雨が静かに窓を叩いていた。灰色の雲に覆われた空が、郊外の住宅地を沈黙に包んでいる。


 一軒家の二階、書斎の片隅で、イーライ・シェパードは壁に貼られた古い地図の端を押さえ直していた。紙の端は湿気でわずかに波打ち、何度も剥がされた跡がそこに刻まれている。




 元刑事という肩書を持つ男の動きには、過去の負傷が影を落としていた。左肩をかばうような仕草が、無意識に滲み出る。


 そのとき、玄関のチャイムが鳴った。




 イーライがドアを開けると、そこに立っていたのは革のジャケットに身を包んだ男――ソーレンだった。




「来たか、ソーレン。……悪いな、こんな天気に」




「珍しいな。

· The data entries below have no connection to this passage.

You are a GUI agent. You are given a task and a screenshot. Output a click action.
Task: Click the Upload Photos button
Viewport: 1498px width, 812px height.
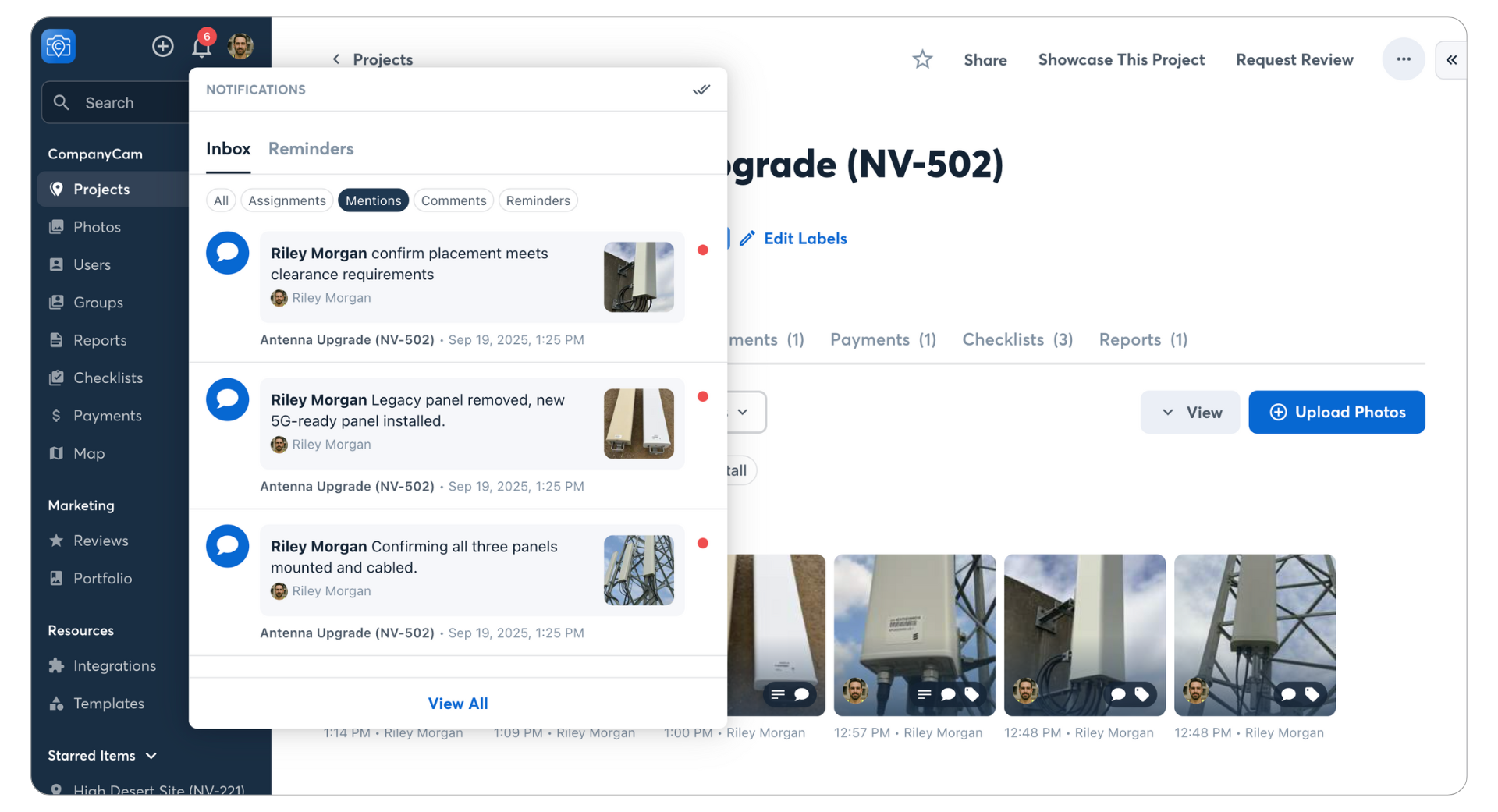tap(1336, 412)
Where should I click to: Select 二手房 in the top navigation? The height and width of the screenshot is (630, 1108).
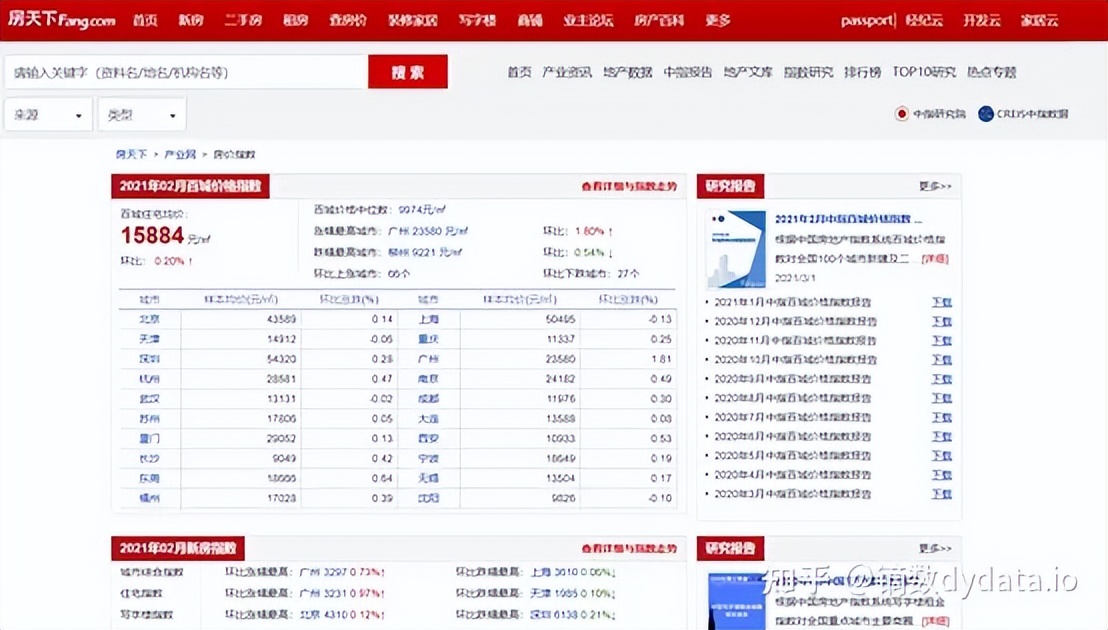(243, 18)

あんたが直接呼びつけるなんて、何かあったんだな」




 書斎へ案内されると、ソーレンの視線は自然と壁に貼られた一枚の新聞記事へと向かった。




《未解決:幻の窃盗団〈ギャラリーゴースト〉、最後の痕跡》




 黄ばんだ紙面に印刷されたその見出しは、まるで過去からの亡霊のように、彼の胸をざらつかせる。

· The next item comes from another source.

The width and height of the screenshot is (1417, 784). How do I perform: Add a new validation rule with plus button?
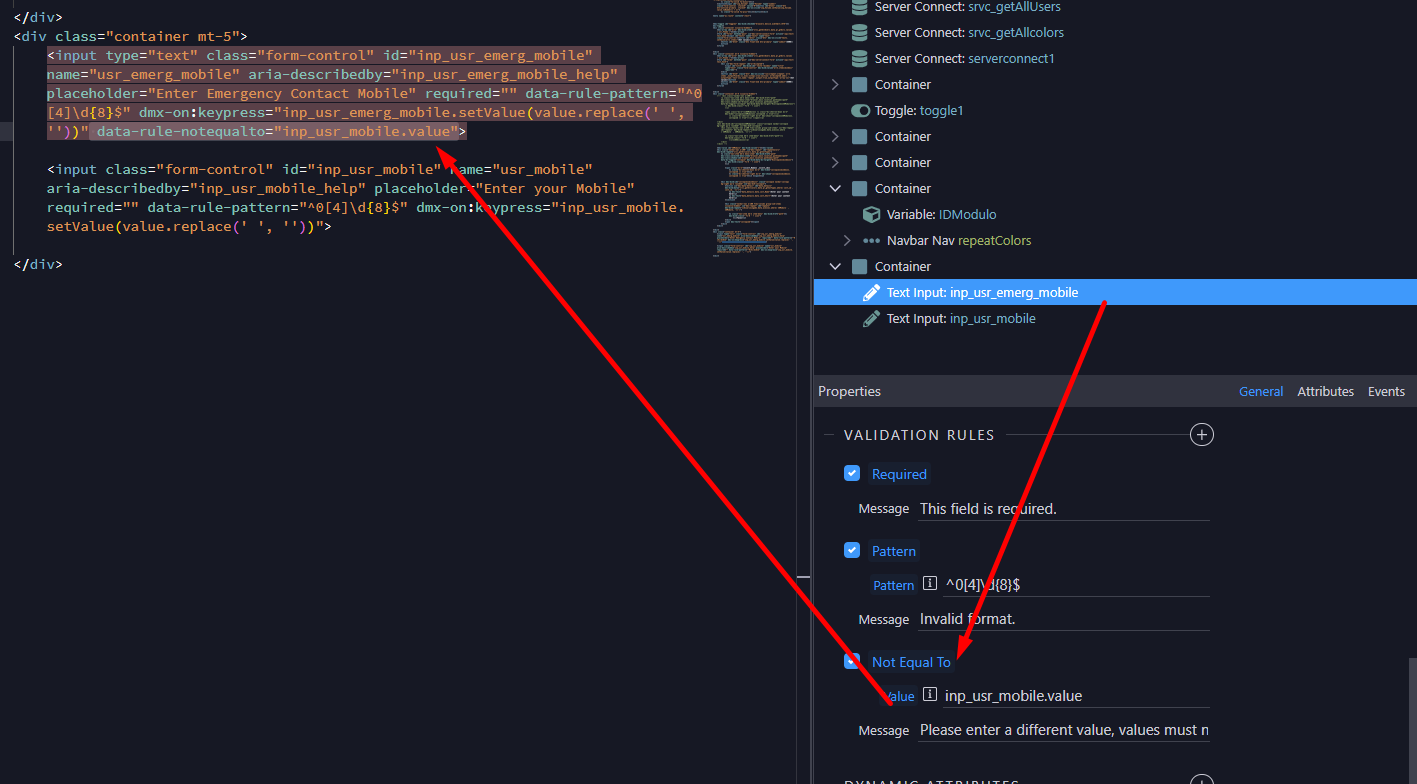pyautogui.click(x=1201, y=435)
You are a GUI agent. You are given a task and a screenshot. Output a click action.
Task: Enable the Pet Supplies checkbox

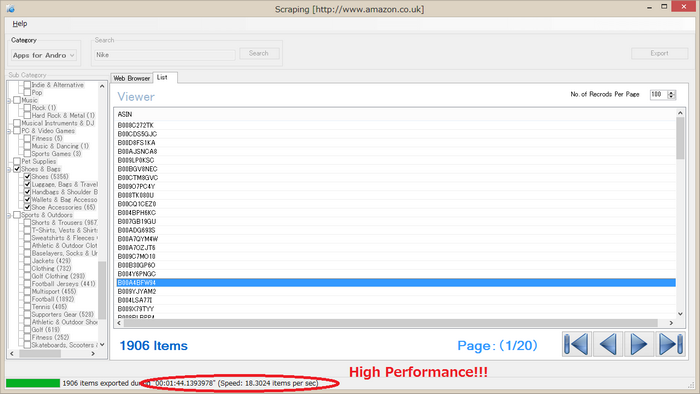[17, 161]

 イーライはため息と共に机へ向かい、封筒の中から数枚の写真を取り出して広げた。




「……何かわかるか?」




 並べられたのは、荒らされた邸宅の内部、壁から引き剥がされた額縁、そして顔に痣ののこる男の遺体写真。


 ひと目でわかる。ソーレンにとっては見慣れすぎた――いや、忘れようにも忘れられない“構図”だった。




「これは……」




「先週起きた事件だ。警察はただの空き巣だと言って片付けたがな」




 イーライの目が鋭く細められる。




「だが、これは間違いない。レイブンバンクの手口だ」




 その名が口にされた瞬間、ソーレンの目が変わった。深い霧の奥で何かを見つけた猟犬のように、黒い光を帯びる。




「……奴らが、また動いてるのか」




「ギャラリーゴーストの再来なんて呼ばれて、調子にのっているらしい。だが、こいつらはただのコソ泥だ。粗暴で、冷酷で、まったくのクズ野郎どもだ」




 イーライはそっと左肩を押さえた。古傷が疼くのか、それとも記憶が痛むのか――。






「この体じゃあもう第一線には立てん。だが……お前なら、あの“匂い”を嗅ぎつけられる」




 ソーレンは無言で頷くと、机の上に置かれた黒いファイルへ手を伸ばした。


 その表紙には、烏のシルエットが浮かび上がっていた――〈レイブンバンク〉。


ソーレンが追い、未だ捕らえられていない影だ。